Patients with newly diagnosed multiple myeloma (NDMM) who received the oral proteasome inhibitor ixazomib twice weekly with lenalidomide-dexamethasone (Rd) had a high overall response rate. Furthermore, responses to treatment were long lasting, according to the results of a phase 1/2 study published in the British Journal of Haematology.
While multiple myeloma remains incurable, treatment advances have led to improvements in progression-free and overall survival. As a result, the disease “is becoming more of a chronic condition for many patients, with increasing 10-year survival rates,” the authors explained. “An associated development is that treatment strategies are substantially moving towards continuous, long-term therapeutic approaches, which have been shown to improve patient outcomes compared with fixed-duration therapy options.”
The first phase of the study tested 3.7 mg and 3 mg ixazomib. The researchers determined that 3.7 mg was the maximum tolerated dose for twice-weekly ixazomib-Rd, but the phase 2 part of the study used 3 mg based on overall tolerability across multiple cycles. The study enrolled 64 patients with NDMM to receive treatment for up to sixteen 21-day cycles. Patients received ixazomib on days 1, 4, 8, and 11 of the cycle in combination with 25 mg lenalidomide on days 1 to 14 and 20 mg dexamethasone on days 1, 2, 4, 5, 8, 9, 11, and 12. Patients who completed all 16 cycles were then given single-agent ixazomib twice a week. A total of 28% of patients proceeded to maintenance.

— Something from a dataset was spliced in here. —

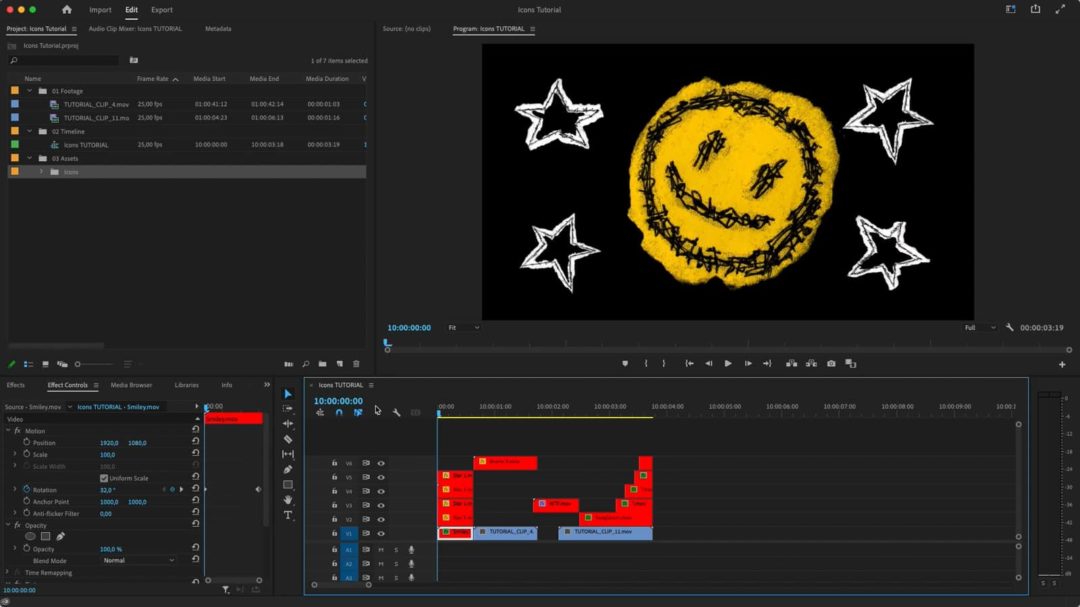Choose the Ripple Edit tool
Screen dimensions: 1080x607
coord(288,424)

The researchers found that the confirmed overall response rate was 94%, with 68% complete response plus very good partial response. The median progression-free survival was 24.9 months and the median duration of response was 36.9 months.
Only 1 patient did not experience any drug-related adverse events (AEs). The majority (89%) of patients who proceeded to maintenance and received single-agent ixazomib experienced new AEs during the maintenance period. In 66% of all patients, AEs led to dose reduction of any study drug. The most common drug-related AEs were peripheral neuropathies not elsewhere classified (NEC); fatigue; and rashes, eruptions, and exanthems NEC.
The authors noted that future studies should investigate defining a subset of patients who would benefit the most from more intensive therapy and who would be able to better tolerate it.
“We demonstrate that twice-weekly ixazomib-Rd offers substantial activity and promising outcomes in NDMM patients but appears to be associated with a somewhat higher toxicity burden than weekly ixazomib-Rd in this setting,” the authors concluded.
Reference
Richardson PG, Hofmeister CC, Rosenbaum CA, et al. Twice-weekly ixazomib in combination with lenalidomide-dexamethasone in patients with newly diagnosed multiple myeloma. Br J Haematol. 2018;182(2):231-244. doi: 10.1111/bjh.15394.